■ **Task to complete**
The records below hold a stretch from the line with "This screenshot has height=500, width=976." through the line with "Task: Open Dorine Lagardère's profile avatar"; return exactly those lines, ends included, and nothing more.

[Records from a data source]
--- START ---

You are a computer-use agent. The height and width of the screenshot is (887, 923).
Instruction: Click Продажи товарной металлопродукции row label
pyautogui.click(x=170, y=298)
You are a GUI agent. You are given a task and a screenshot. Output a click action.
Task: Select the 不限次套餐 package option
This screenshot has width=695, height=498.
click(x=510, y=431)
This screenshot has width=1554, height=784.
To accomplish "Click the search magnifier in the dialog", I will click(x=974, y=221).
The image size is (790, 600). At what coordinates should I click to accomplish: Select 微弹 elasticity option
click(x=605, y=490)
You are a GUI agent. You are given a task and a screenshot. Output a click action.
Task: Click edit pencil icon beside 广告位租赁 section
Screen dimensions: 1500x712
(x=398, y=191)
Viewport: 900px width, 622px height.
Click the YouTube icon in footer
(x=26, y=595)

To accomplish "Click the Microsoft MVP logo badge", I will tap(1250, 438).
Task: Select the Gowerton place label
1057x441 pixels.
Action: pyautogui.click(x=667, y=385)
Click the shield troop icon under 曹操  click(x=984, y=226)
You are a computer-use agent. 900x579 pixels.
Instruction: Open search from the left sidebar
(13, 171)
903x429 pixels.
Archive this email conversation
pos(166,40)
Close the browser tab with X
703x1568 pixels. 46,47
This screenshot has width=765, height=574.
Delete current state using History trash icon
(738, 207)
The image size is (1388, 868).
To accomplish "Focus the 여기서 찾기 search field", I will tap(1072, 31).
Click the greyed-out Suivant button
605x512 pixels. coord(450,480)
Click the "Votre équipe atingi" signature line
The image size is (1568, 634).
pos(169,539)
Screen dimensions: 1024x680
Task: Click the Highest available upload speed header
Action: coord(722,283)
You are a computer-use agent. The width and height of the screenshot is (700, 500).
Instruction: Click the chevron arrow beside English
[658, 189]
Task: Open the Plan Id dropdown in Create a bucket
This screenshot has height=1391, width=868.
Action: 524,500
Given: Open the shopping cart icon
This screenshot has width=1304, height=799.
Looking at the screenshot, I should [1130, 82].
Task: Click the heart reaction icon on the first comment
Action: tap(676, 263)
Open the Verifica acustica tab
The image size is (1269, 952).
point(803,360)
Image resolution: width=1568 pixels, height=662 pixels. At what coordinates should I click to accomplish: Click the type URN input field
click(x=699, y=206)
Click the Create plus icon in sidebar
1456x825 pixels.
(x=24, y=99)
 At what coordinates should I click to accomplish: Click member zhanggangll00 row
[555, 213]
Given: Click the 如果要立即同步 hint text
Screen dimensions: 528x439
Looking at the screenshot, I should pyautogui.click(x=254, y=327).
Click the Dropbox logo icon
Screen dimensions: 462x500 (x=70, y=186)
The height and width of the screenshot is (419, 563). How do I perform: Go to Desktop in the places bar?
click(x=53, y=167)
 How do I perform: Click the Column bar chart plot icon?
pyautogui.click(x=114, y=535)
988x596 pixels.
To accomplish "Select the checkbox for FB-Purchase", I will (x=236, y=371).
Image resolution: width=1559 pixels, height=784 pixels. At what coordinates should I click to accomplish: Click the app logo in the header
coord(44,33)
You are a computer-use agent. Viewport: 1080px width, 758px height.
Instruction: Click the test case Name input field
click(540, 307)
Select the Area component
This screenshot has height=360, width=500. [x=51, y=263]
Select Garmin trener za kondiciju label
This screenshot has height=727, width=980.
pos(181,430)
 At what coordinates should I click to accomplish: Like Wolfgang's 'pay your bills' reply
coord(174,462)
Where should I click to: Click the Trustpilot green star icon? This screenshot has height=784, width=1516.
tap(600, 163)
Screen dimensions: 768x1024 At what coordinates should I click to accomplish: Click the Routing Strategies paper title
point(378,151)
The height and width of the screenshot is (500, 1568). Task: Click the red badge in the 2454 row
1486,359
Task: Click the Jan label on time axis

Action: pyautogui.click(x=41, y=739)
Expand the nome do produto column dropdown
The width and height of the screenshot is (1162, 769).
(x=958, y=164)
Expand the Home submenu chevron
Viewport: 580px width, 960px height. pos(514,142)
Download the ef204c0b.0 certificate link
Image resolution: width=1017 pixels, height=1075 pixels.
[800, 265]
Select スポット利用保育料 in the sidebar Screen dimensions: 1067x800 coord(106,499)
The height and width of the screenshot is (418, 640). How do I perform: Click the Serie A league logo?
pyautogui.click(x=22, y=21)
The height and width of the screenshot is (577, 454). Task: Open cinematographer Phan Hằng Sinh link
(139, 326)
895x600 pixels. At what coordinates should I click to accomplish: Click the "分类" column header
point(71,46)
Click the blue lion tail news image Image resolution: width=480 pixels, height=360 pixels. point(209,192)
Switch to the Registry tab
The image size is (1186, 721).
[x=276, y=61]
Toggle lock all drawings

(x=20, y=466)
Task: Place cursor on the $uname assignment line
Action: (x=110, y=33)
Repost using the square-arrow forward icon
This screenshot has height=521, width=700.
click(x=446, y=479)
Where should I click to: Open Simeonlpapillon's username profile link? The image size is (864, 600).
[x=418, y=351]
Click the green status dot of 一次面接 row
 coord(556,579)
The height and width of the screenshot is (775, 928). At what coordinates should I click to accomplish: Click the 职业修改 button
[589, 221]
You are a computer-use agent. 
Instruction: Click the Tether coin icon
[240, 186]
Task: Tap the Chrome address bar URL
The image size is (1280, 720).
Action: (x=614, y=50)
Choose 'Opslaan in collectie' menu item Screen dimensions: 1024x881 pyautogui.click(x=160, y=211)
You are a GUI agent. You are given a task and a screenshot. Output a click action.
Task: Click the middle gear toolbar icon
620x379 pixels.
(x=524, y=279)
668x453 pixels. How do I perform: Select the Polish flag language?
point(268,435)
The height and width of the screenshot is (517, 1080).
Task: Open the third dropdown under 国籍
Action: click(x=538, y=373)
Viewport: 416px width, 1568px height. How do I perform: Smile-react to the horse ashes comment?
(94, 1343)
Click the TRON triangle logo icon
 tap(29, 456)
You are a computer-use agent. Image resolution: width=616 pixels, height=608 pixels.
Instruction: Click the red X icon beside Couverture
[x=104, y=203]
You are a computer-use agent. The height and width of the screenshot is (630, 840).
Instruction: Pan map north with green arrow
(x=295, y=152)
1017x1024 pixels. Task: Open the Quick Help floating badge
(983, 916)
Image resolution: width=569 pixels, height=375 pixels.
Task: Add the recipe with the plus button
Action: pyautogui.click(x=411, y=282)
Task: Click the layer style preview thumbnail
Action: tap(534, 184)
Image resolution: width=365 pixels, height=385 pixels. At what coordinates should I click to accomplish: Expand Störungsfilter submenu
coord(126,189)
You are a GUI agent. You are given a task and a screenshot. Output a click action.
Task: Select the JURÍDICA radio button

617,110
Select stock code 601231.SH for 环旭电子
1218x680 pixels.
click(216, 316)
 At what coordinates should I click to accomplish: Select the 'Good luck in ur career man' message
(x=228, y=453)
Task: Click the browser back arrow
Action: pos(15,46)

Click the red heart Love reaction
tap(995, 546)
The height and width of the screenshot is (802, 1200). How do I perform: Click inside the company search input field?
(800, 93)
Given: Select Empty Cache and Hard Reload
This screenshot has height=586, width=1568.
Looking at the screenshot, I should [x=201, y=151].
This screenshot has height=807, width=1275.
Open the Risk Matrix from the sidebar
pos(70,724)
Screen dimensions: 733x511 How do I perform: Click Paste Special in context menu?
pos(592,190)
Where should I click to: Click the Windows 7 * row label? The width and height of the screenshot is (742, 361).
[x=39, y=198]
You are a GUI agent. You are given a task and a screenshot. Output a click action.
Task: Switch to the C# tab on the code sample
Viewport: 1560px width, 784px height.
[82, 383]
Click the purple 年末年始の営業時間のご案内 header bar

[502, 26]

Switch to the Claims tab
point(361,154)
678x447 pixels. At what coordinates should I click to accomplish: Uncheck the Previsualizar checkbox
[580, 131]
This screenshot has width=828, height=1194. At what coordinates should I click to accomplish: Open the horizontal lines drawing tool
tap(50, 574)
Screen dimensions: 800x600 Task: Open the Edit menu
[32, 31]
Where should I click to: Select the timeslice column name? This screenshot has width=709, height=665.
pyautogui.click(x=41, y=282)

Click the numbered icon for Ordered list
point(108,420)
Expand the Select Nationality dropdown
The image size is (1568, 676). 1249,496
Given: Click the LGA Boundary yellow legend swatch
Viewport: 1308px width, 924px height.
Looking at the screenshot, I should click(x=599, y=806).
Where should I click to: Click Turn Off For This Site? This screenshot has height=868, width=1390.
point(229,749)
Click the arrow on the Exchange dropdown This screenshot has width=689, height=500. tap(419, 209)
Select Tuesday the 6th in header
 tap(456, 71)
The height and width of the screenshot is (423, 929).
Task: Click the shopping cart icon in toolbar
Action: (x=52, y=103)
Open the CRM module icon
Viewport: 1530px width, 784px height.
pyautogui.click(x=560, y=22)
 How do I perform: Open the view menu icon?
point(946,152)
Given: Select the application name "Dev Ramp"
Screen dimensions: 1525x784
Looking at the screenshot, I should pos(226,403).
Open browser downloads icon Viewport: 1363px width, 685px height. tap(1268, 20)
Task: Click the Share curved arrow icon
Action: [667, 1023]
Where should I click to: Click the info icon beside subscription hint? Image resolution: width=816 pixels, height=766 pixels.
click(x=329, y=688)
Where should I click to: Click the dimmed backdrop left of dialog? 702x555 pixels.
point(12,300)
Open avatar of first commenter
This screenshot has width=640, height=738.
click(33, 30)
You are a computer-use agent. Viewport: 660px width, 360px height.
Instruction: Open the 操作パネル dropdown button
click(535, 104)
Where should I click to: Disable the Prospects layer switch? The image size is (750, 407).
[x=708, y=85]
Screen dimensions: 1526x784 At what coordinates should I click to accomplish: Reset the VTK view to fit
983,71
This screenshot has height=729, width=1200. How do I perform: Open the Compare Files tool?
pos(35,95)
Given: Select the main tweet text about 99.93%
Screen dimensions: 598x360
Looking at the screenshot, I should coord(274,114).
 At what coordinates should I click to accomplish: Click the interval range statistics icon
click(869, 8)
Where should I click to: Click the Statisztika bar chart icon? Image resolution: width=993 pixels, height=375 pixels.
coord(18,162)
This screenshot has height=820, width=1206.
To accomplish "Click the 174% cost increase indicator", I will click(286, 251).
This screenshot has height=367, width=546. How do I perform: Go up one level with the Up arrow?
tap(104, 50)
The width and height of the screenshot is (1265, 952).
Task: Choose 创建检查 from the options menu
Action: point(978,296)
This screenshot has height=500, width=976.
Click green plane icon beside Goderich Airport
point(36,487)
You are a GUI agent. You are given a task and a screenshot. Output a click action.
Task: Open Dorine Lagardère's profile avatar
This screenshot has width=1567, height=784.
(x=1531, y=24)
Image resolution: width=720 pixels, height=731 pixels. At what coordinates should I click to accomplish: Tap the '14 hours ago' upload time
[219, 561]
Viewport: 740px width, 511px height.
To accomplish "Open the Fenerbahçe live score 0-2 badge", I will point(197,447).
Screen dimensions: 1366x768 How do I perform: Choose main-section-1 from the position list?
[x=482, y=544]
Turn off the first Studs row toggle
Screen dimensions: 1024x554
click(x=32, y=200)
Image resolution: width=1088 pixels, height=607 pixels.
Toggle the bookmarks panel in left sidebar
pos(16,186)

--- END ---

■ **Reply to the task**
This screenshot has height=500, width=976.
Click green plane icon beside Goderich Airport
point(36,487)
You are a GUI agent. You are given a task and a screenshot. Output a click action.
Task: Open Dorine Lagardère's profile avatar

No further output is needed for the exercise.